→ Provided passage
═══
Dow Down 10,000, Silver Up $10? Part II
You can also view this article on investing.com which was published on Jan 06, 2020 01:09AM ET.
The title of this article indicates the extreme risks from which the proposed strategies aim to profit; of course, they may also serve as hedges within portfolios. Therefore, this update of the here-linked December 2, 2019 report may assist in fine-tuning one’s timing.
That 2020’s top-to-bottom swing in the Dow could be 10,000 points, while silver’s trough-to-peak move could be $10 suggest that timing is key for those who seek to leverage their investments by being prudent with regard to entry prices. So, the encapsulated technical analysis hereunder is concerned with timing. As for other factors, valuations are at extremes and politics are merely headlines to be ignored.
Reiterating, the first ever impeachment of a U.S. president remains a possibility, since those triggering the event would be the decision makers who would be strategically seeking lower asset prices in key industries (i.e. – telecommunications, banking, etc.); the political diversion could be blamed for a sharp drop.
Of course, war would fail in that regard, as military events are almost always followed by market advances, notwithstanding any brief pullbacks. On the other hand, however, an event that triggers memories of 2001, as opposed to a military incident (i.e. – Iran) could trigger a deeper and more sustained decline.
NEVER forget, however, that the true reasons for market declines (and even precious metal lift-offs) relate only to valuations and fundamentals and nothing else. This is important for knowing to NOT be fooled by hysterical media reporting.
Dow Jones 30: As previously reported, trading is expected to be bound by the upper trend-line which connects the tops from December 2017 – July 2019. The recent new all-time high was again contained by that trend-line, though a blow-off could temporarily spike above it (see Dow chart below).
As for the ideal target for that blow-off, note the following excerpt from the December 2, 2019 report:
“WARNING: At major cycle peaks, I have cautioned that blow-offs occur to nice round headline-grabbing numbers. In this case, 30,000 is such a number, just as 40,000 was the Nikkei’s number to watch 30 years ago. Included in the warning, note that a fancy number serves as a “magnet” that is front-run by smart money.
“Just as the Nikkei’s summit was just over 39,000 on the first day of 1990, could the Dow peak at a level somewhere between 29,000 – 30,000 during the first week of 2020?”
═══
→ Recorded information
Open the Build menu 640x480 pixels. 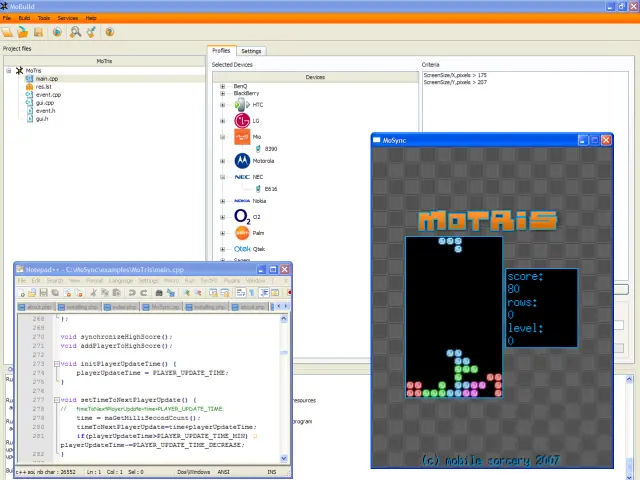tap(23, 18)
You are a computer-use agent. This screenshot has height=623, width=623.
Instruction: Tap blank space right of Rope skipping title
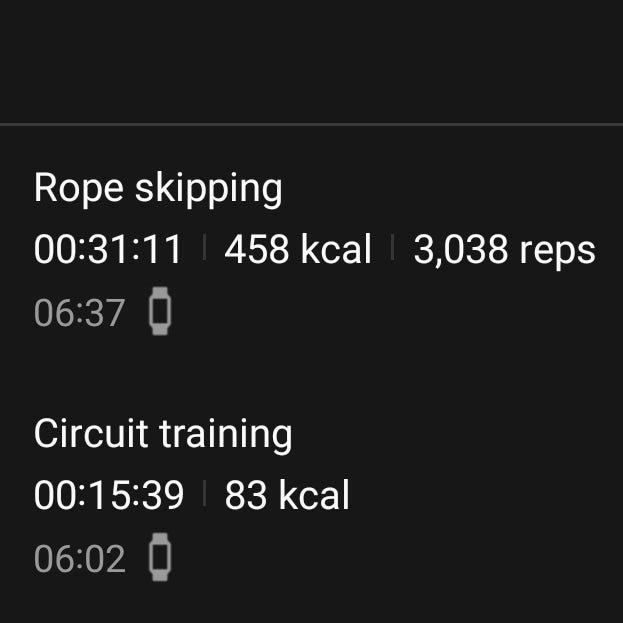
═══
→ Stated problem 1
In the article on the Dow and silver, which number was the Nikkei's number to watch 30 years ago?
→ Stated problem 2
Repeat the article on the Dow and silver word for word, from "The title of" up to and including "fine-tuning one’s timing.".

→ Correct output 1
40,000

→ Correct output 2
The title of this article indicates the extreme risks from which the proposed strategies aim to profit; of course, they may also serve as hedges within portfolios. Therefore, this update of the here-linked December 2, 2019 report may assist in fine-tuning one’s timing.